Ransomware targeting users in the UAE
CTB-Locker ransomware incidents rising in the region says ESET
A new variant of ransomware appears to be affecting users in the GCC and the UAE in particular, according to security company ESET.
ESET said that it has recorded multiple incidences of the CTB-Locker ransomware in the region in a short space of time. CTB-Locker encrypts and locks users data and attempts to extract a ransom of 8 bitcoins, currently equivalent to $1680, from the victim.
The new ransomware which was identified by ESET researches has been observed all over the world with the highest density in Europe and Latin America. There is a big similarity between CTB-Locker and Crypto-Locker, an infamous piece of ransomware that has been making rounds in the cyber community since September 2013. While they both operate in the same manner in terms of encrypting the victim's machine, CTB-Locker uses a different type of encryption algorithm.
Commenting on the way in which the malware spreads, Mohamed Djenane, security specialist, ESET Middle East said: "It starts with a simple email.
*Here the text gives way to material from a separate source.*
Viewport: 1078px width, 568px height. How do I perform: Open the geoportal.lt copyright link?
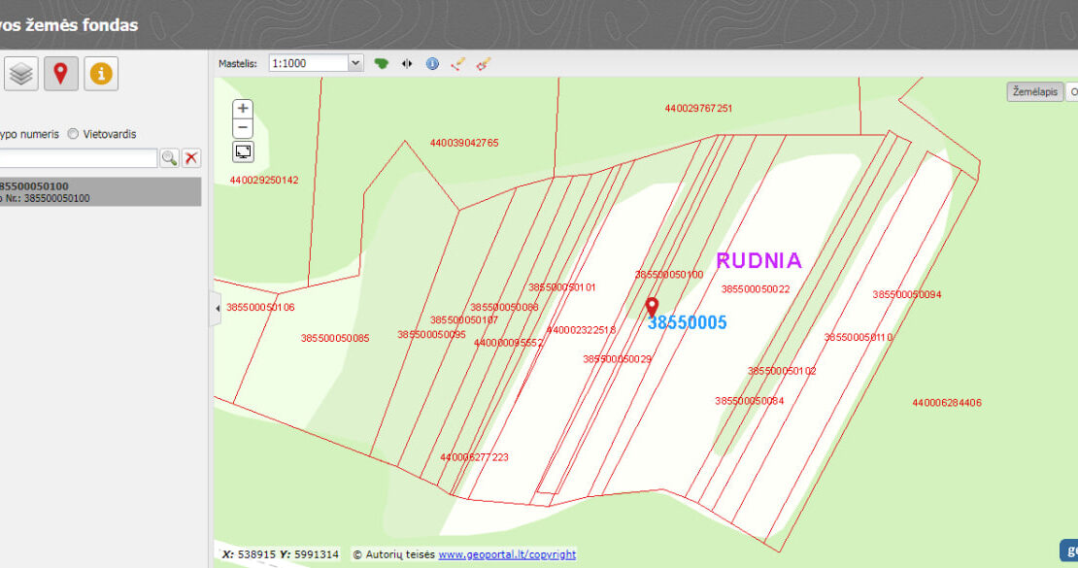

Organisations in the UAE are getting targeted email, mainly having a subject containing the word 'fax'. This email contains an attachment infected with a trojan downloader. Once downloaded by an unsuspecting victim, the trojan downloader connects to the internet and downloads the main CTB-Locker malware. On execution, CTB-Locker will encrypt specific file formats on the infected device, lock the users screen and display a ransom message."
ESET is advising organisations to backup data, keep operating systems and anti-virus solutions up to date, and educate users on the risks of cyber attacks.